(Goal of the exercise):
Copy out the passage below on capsules and HTM sensorimotor theory word for word, from its title to its final sentence.

(Passage given):

++++++++++++++++++++

Capsules Close-up: Comparing the latest deep learning advance with HTM Sensorimotor Theory

Recently, a new development in the field of Deep Learning (DL), Geoffrey Hinton’s new capsule theory, has been getting some publicity. At Numenta, we have been getting questions about how capsules relate to our new sensorimotor theory, so I thought I’d share my current thoughts. (I will not dive into the technical details of capsules – see here and here for some good descriptions.)

Why have capsules captured attention?

The fundamental idea behind capsules is that objects are defined by the relative locations of their component features. This theory proposes that you don’t have to memorize all the different ways an object appears, and the recognition process can be independent of how an object is oriented. Object recognition happens when different features in different locations vote towards a common, globally consistent, interpretation of the object based on relative locations.

The idea of voting based on relative locations of features has been around since Hough transforms, a popular technique used in Computer Vision since the 1970’s. Hinton’s novel proposal is that every level of a deep learning network is composed of capsules. Furthermore, the latest papers by Hinton and co-authors show how to integrate capsules into Convolutional Neural Networks (CNNs) and suggest how you might implement the voting process.

++++++++++++++++++++

(Data block):

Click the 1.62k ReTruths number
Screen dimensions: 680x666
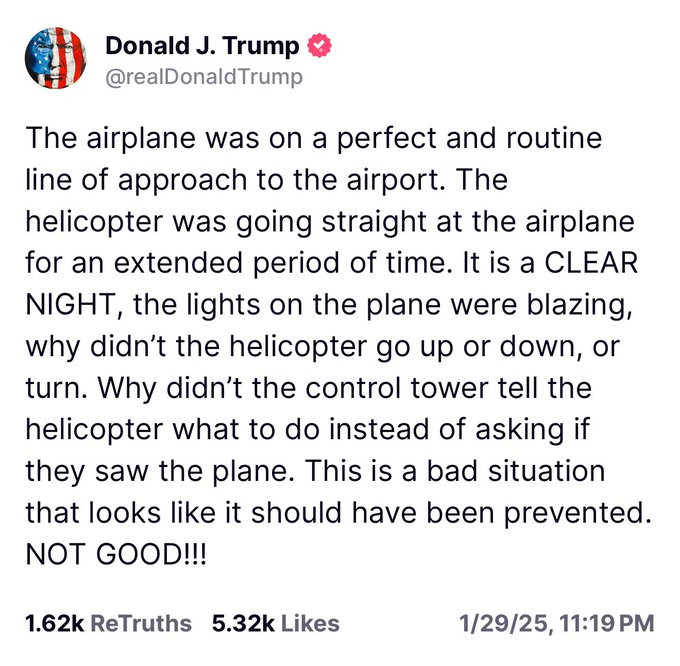click(x=55, y=624)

++++++++++++++++++++

(Correct output):
Capsules Close-up: Comparing the latest deep learning advance with HTM Sensorimotor Theory

Recently, a new development in the field of Deep Learning (DL), Geoffrey Hinton’s new capsule theory, has been getting some publicity. At Numenta, we have been getting questions about how capsules relate to our new sensorimotor theory, so I thought I’d share my current thoughts. (I will not dive into the technical details of capsules – see here and here for some good descriptions.)

Why have capsules captured attention?

The fundamental idea behind capsules is that objects are defined by the relative locations of their component features. This theory proposes that you don’t have to memorize all the different ways an object appears, and the recognition process can be independent of how an object is oriented. Object recognition happens when different features in different locations vote towards a common, globally consistent, interpretation of the object based on relative locations.

The idea of voting based on relative locations of features has been around since Hough transforms, a popular technique used in Computer Vision since the 1970’s. Hinton’s novel proposal is that every level of a deep learning network is composed of capsules. Furthermore, the latest papers by Hinton and co-authors show how to integrate capsules into Convolutional Neural Networks (CNNs) and suggest how you might implement the voting process.